_Your goal_.
Could you copy the whole listing below exactly as written?

Segment Start: Task data

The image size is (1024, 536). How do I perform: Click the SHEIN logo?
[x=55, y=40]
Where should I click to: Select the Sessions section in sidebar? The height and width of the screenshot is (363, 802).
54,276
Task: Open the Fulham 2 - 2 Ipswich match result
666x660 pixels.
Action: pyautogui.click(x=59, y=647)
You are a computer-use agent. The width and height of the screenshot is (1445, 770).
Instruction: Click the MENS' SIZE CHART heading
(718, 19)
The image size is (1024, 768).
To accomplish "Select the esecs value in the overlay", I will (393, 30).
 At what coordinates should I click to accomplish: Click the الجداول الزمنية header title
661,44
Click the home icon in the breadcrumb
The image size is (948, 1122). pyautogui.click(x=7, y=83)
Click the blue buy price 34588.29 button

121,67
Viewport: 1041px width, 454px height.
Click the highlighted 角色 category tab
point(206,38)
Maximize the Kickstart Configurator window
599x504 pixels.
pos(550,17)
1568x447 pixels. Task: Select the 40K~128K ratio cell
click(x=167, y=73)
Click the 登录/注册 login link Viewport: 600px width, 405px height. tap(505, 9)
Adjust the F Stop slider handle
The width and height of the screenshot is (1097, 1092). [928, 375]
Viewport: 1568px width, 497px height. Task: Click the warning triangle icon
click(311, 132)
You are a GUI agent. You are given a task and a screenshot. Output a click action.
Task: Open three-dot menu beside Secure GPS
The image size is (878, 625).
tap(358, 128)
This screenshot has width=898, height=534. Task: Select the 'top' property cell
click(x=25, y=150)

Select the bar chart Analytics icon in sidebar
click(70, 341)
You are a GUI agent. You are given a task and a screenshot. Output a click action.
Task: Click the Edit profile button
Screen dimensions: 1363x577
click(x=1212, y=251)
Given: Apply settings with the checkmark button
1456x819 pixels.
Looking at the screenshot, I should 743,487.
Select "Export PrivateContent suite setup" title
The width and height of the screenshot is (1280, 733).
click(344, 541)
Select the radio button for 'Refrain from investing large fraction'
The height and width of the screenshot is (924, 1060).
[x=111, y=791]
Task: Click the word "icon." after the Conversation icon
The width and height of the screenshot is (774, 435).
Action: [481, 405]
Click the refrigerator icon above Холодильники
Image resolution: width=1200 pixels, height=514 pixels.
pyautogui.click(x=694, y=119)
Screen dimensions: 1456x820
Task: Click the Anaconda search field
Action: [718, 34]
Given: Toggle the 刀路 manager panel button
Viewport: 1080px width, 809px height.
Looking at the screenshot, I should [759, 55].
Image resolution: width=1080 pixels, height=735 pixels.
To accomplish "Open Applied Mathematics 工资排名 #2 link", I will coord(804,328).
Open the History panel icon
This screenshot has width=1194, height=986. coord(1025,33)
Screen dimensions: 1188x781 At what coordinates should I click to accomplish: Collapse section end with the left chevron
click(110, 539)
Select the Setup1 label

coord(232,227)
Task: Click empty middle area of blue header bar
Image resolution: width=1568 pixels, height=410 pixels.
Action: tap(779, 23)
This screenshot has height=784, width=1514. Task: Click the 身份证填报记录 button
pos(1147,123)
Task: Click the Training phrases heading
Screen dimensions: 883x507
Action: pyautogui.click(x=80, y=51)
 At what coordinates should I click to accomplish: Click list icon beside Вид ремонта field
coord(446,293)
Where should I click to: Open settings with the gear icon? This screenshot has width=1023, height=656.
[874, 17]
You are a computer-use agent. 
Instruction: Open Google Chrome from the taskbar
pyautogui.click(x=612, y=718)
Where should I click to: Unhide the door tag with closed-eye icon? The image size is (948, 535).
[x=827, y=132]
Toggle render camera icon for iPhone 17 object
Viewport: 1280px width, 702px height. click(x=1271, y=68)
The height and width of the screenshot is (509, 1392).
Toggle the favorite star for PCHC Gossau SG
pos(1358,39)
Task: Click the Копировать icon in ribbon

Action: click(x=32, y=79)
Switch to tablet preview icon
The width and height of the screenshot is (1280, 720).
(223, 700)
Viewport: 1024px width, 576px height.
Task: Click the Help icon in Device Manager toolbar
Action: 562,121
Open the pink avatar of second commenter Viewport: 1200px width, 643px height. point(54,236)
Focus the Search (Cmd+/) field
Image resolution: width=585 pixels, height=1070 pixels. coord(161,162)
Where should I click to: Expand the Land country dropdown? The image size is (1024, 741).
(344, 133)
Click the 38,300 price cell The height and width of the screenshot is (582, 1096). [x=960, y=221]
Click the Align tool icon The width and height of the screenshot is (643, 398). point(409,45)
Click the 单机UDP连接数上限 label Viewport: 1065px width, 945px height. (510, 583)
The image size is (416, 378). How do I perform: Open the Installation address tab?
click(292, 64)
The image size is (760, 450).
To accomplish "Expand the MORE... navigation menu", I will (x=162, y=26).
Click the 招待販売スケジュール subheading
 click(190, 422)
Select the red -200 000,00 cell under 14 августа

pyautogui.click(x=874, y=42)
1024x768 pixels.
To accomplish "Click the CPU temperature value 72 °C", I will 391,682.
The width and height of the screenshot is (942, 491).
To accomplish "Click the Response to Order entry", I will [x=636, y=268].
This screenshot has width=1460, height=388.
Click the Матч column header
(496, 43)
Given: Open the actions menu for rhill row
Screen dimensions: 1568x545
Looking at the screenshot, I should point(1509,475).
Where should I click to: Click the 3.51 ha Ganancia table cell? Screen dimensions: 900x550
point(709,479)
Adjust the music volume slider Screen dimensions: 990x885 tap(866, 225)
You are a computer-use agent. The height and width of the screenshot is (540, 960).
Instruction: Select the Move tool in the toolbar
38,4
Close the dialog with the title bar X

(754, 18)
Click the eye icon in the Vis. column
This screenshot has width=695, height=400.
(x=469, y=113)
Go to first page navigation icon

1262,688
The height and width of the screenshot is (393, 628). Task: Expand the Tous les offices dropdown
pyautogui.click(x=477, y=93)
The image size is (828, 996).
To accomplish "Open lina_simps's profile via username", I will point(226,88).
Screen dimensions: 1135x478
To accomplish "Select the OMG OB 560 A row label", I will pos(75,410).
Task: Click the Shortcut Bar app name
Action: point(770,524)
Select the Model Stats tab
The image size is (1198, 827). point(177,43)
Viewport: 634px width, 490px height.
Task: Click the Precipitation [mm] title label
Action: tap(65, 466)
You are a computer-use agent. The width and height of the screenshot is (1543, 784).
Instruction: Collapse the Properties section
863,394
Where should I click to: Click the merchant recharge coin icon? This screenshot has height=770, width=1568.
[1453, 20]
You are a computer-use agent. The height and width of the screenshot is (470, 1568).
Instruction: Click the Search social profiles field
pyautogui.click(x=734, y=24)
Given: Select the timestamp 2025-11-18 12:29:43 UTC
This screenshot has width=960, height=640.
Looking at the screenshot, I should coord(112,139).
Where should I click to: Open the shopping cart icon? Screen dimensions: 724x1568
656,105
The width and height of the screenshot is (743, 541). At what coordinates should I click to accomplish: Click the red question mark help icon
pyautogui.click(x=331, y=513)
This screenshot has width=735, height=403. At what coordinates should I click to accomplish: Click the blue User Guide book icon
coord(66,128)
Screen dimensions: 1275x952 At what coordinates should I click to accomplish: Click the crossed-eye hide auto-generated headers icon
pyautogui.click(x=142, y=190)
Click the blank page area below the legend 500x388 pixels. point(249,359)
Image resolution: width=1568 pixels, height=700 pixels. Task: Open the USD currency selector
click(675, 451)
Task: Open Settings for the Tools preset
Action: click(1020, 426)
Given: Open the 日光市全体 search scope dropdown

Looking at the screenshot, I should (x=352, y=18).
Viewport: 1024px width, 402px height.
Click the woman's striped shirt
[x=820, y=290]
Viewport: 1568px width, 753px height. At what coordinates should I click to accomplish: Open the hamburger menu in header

Segment End: Task data

_Response to this task_.
The image size is (1024, 536). How do I perform: Click the SHEIN logo?
[x=55, y=40]
Where should I click to: Select the Sessions section in sidebar? The height and width of the screenshot is (363, 802).
54,276
Task: Open the Fulham 2 - 2 Ipswich match result
666x660 pixels.
Action: pyautogui.click(x=59, y=647)
You are a computer-use agent. The width and height of the screenshot is (1445, 770).
Instruction: Click the MENS' SIZE CHART heading
(718, 19)
The image size is (1024, 768).
To accomplish "Select the esecs value in the overlay", I will (393, 30).
 At what coordinates should I click to accomplish: Click the الجداول الزمنية header title
661,44
Click the home icon in the breadcrumb
The image size is (948, 1122). pyautogui.click(x=7, y=83)
Click the blue buy price 34588.29 button

121,67
Viewport: 1041px width, 454px height.
Click the highlighted 角色 category tab
point(206,38)
Maximize the Kickstart Configurator window
599x504 pixels.
pos(550,17)
1568x447 pixels. Task: Select the 40K~128K ratio cell
click(x=167, y=73)
Click the 登录/注册 login link Viewport: 600px width, 405px height. tap(505, 9)
Adjust the F Stop slider handle
The width and height of the screenshot is (1097, 1092). [928, 375]
Viewport: 1568px width, 497px height. Task: Click the warning triangle icon
click(311, 132)
You are a GUI agent. You are given a task and a screenshot. Output a click action.
Task: Open three-dot menu beside Secure GPS
The image size is (878, 625).
tap(358, 128)
This screenshot has width=898, height=534. Task: Select the 'top' property cell
click(x=25, y=150)

Select the bar chart Analytics icon in sidebar
click(70, 341)
You are a GUI agent. You are given a task and a screenshot. Output a click action.
Task: Click the Edit profile button
Screen dimensions: 1363x577
click(x=1212, y=251)
Given: Apply settings with the checkmark button
1456x819 pixels.
Looking at the screenshot, I should 743,487.
Select "Export PrivateContent suite setup" title
The width and height of the screenshot is (1280, 733).
click(344, 541)
Select the radio button for 'Refrain from investing large fraction'
The height and width of the screenshot is (924, 1060).
[x=111, y=791]
Task: Click the word "icon." after the Conversation icon
The width and height of the screenshot is (774, 435).
Action: [481, 405]
Click the refrigerator icon above Холодильники
Image resolution: width=1200 pixels, height=514 pixels.
pyautogui.click(x=694, y=119)
Screen dimensions: 1456x820
Task: Click the Anaconda search field
Action: [718, 34]
Given: Toggle the 刀路 manager panel button
Viewport: 1080px width, 809px height.
Looking at the screenshot, I should [759, 55].
Image resolution: width=1080 pixels, height=735 pixels.
To accomplish "Open Applied Mathematics 工资排名 #2 link", I will coord(804,328).
Open the History panel icon
This screenshot has width=1194, height=986. coord(1025,33)
Screen dimensions: 1188x781 At what coordinates should I click to accomplish: Collapse section end with the left chevron
click(110, 539)
Select the Setup1 label

coord(232,227)
Task: Click empty middle area of blue header bar
Image resolution: width=1568 pixels, height=410 pixels.
Action: tap(779, 23)
This screenshot has height=784, width=1514. Task: Click the 身份证填报记录 button
pos(1147,123)
Task: Click the Training phrases heading
Screen dimensions: 883x507
Action: pyautogui.click(x=80, y=51)
 At what coordinates should I click to accomplish: Click list icon beside Вид ремонта field
coord(446,293)
Where should I click to: Open settings with the gear icon? This screenshot has width=1023, height=656.
[874, 17]
You are a computer-use agent. 
Instruction: Open Google Chrome from the taskbar
pyautogui.click(x=612, y=718)
Where should I click to: Unhide the door tag with closed-eye icon? The image size is (948, 535).
[x=827, y=132]
Toggle render camera icon for iPhone 17 object
Viewport: 1280px width, 702px height. click(x=1271, y=68)
The height and width of the screenshot is (509, 1392).
Toggle the favorite star for PCHC Gossau SG
pos(1358,39)
Task: Click the Копировать icon in ribbon

Action: click(x=32, y=79)
Switch to tablet preview icon
The width and height of the screenshot is (1280, 720).
(223, 700)
Viewport: 1024px width, 576px height.
Task: Click the Help icon in Device Manager toolbar
Action: 562,121
Open the pink avatar of second commenter Viewport: 1200px width, 643px height. point(54,236)
Focus the Search (Cmd+/) field
Image resolution: width=585 pixels, height=1070 pixels. coord(161,162)
Where should I click to: Expand the Land country dropdown? The image size is (1024, 741).
(344, 133)
Click the 38,300 price cell The height and width of the screenshot is (582, 1096). [x=960, y=221]
Click the Align tool icon The width and height of the screenshot is (643, 398). point(409,45)
Click the 单机UDP连接数上限 label Viewport: 1065px width, 945px height. (510, 583)
The image size is (416, 378). How do I perform: Open the Installation address tab?
click(292, 64)
The image size is (760, 450).
To accomplish "Expand the MORE... navigation menu", I will (x=162, y=26).
Click the 招待販売スケジュール subheading
 click(190, 422)
Select the red -200 000,00 cell under 14 августа

pyautogui.click(x=874, y=42)
1024x768 pixels.
To accomplish "Click the CPU temperature value 72 °C", I will 391,682.
The width and height of the screenshot is (942, 491).
To accomplish "Click the Response to Order entry", I will [x=636, y=268].
This screenshot has width=1460, height=388.
Click the Матч column header
(496, 43)
Given: Open the actions menu for rhill row
Screen dimensions: 1568x545
Looking at the screenshot, I should point(1509,475).
Where should I click to: Click the 3.51 ha Ganancia table cell? Screen dimensions: 900x550
point(709,479)
Adjust the music volume slider Screen dimensions: 990x885 tap(866, 225)
You are a computer-use agent. The height and width of the screenshot is (540, 960).
Instruction: Select the Move tool in the toolbar
38,4
Close the dialog with the title bar X

(754, 18)
Click the eye icon in the Vis. column
This screenshot has width=695, height=400.
(x=469, y=113)
Go to first page navigation icon

1262,688
The height and width of the screenshot is (393, 628). Task: Expand the Tous les offices dropdown
pyautogui.click(x=477, y=93)
The image size is (828, 996).
To accomplish "Open lina_simps's profile via username", I will point(226,88).
Screen dimensions: 1135x478
To accomplish "Select the OMG OB 560 A row label", I will pos(75,410).
Task: Click the Shortcut Bar app name
Action: point(770,524)
Select the Model Stats tab
The image size is (1198, 827). point(177,43)
Viewport: 634px width, 490px height.
Task: Click the Precipitation [mm] title label
Action: tap(65, 466)
You are a computer-use agent. The width and height of the screenshot is (1543, 784).
Instruction: Collapse the Properties section
863,394
Where should I click to: Click the merchant recharge coin icon? This screenshot has height=770, width=1568.
[1453, 20]
You are a computer-use agent. The height and width of the screenshot is (470, 1568).
Instruction: Click the Search social profiles field
pyautogui.click(x=734, y=24)
Given: Select the timestamp 2025-11-18 12:29:43 UTC
This screenshot has width=960, height=640.
Looking at the screenshot, I should coord(112,139).
Where should I click to: Open the shopping cart icon? Screen dimensions: 724x1568
656,105
The width and height of the screenshot is (743, 541). At what coordinates should I click to accomplish: Click the red question mark help icon
pyautogui.click(x=331, y=513)
This screenshot has width=735, height=403. At what coordinates should I click to accomplish: Click the blue User Guide book icon
coord(66,128)
Screen dimensions: 1275x952 At what coordinates should I click to accomplish: Click the crossed-eye hide auto-generated headers icon
pyautogui.click(x=142, y=190)
Click the blank page area below the legend 500x388 pixels. point(249,359)
Image resolution: width=1568 pixels, height=700 pixels. Task: Open the USD currency selector
click(675, 451)
Task: Open Settings for the Tools preset
Action: click(1020, 426)
Given: Open the 日光市全体 search scope dropdown

Looking at the screenshot, I should (x=352, y=18).
Viewport: 1024px width, 402px height.
Click the woman's striped shirt
[x=820, y=290]
Viewport: 1568px width, 753px height. At what coordinates should I click to accomplish: Open the hamburger menu in header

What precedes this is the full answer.